LRT joins SNS as a Japanese logogram

Executive Summary: Both SNS and LRT have become proper Japanese logograms.

SNS has for years been used as the Japanese logogram for the Japanese word エスエヌエス (ESUENUESU), which is Japanese for social media.

I suspect that few Japanese users of the initialism SNS realize what it stands for, and it should be no surprise that few native English speakers use the initialism, although strictly speaking it does have an origin that can be initialized as SNS. But to everyday walking-around people, it’s social media.

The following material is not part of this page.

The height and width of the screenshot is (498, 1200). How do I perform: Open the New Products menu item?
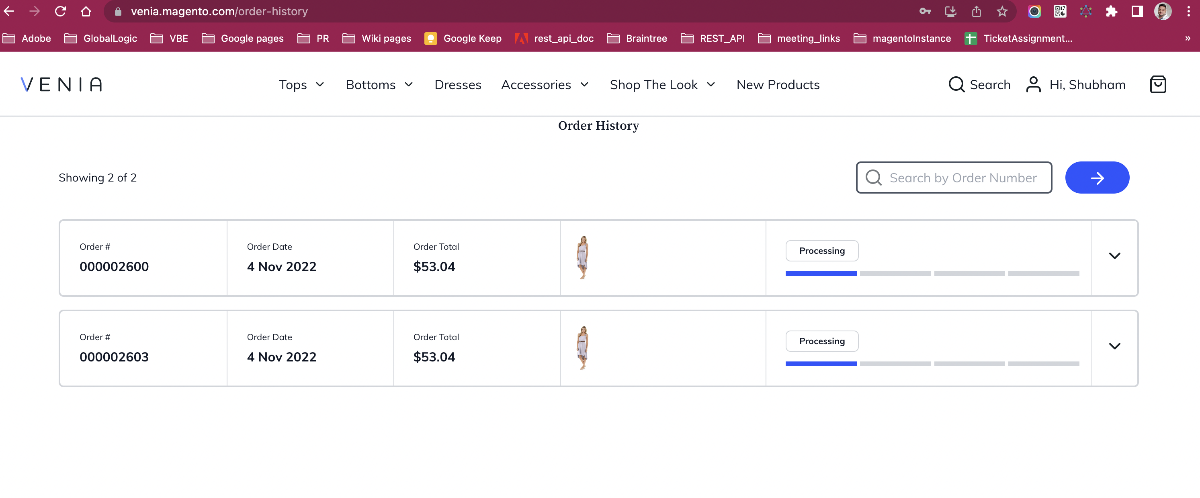point(777,84)
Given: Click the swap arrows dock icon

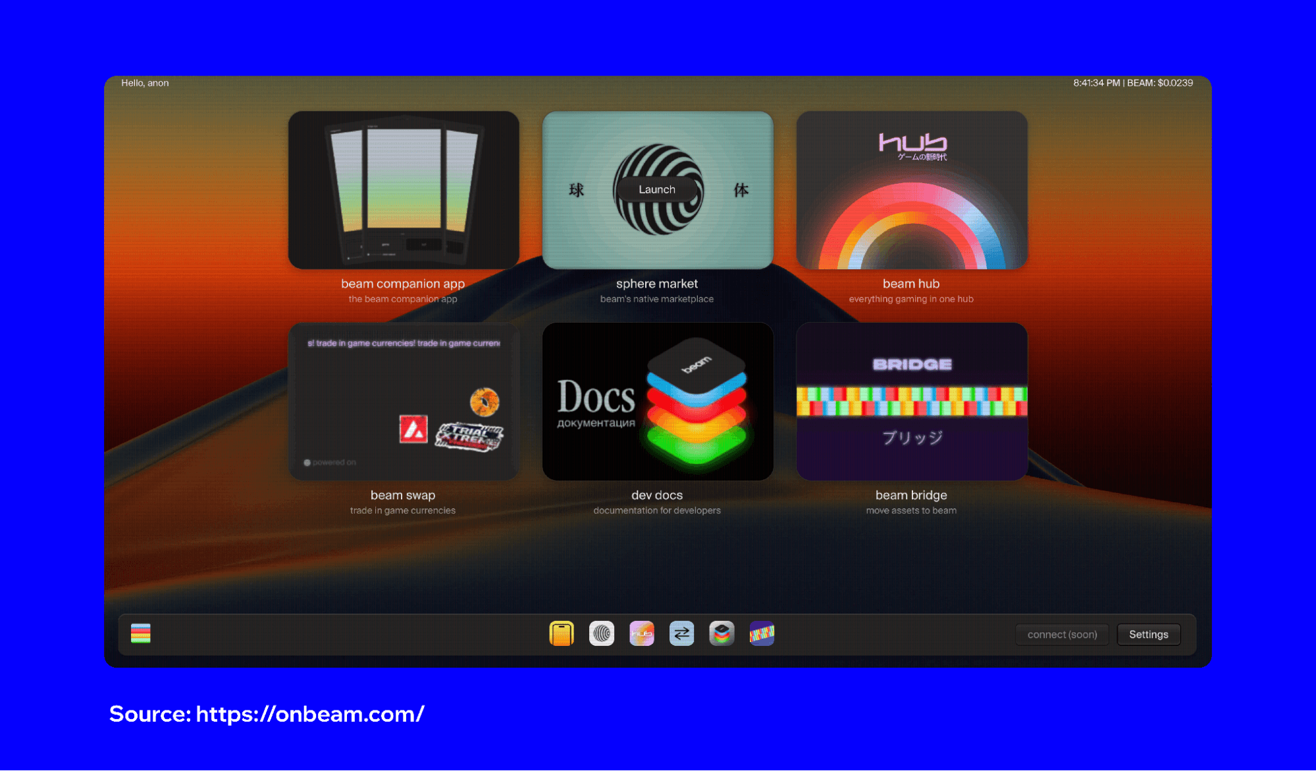Looking at the screenshot, I should 682,634.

The pronunciation of SNS as the Japanese word ESUENUESU is now accepted, is used by countless media, and can even be seen on government websites, without explanation. For example, on https://www.soumu.go.jp/main_sosiki/joho_tsusin/security/kids/sns/index.html, a page aimed at providing guidance to children in using social media, we find “SNS(エスエヌエス)を使うときの注意”

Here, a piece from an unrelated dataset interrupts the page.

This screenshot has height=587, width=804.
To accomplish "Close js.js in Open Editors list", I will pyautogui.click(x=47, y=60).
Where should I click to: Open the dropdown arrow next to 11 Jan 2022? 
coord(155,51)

Enter LRT, which to many in-the-know native English speakers is the initialism for light rail transit. The recent introduction into Japan of this tram-like system has caused LRT to pop up frequently in the news, and accidents involving run-ins with cars have boosted its frequency of occurrence in the media.

As far as I can tell, and certainly on various Japanese-language NHK and Nikkei media, the initialism LRT is voiced as エルアールティ(ERUAARUTEI), and is most often followed with a gloss (both in print and orally) of 次世代型路面電車. Well, yes, it could be called that (next-generation streetcar), but readers and listeners are not given any hint as to what LRT stands for. This makes LRT a logogram for the Japanese expression 次世代型路面電車, and there is no chance of any significant number of native Japanese speakers ever learning what LRT actually stands for, nor will they think of anything but 次世代型路面電車 when they see or hear the Japanese logogram LRT. But that’s just fine, because LRT is Japanese.

I would advise English translators to gloss LRT with its expansion, and to never use SNS unless you are addressing or writing for an audience that would recognize it, and that is quite rare.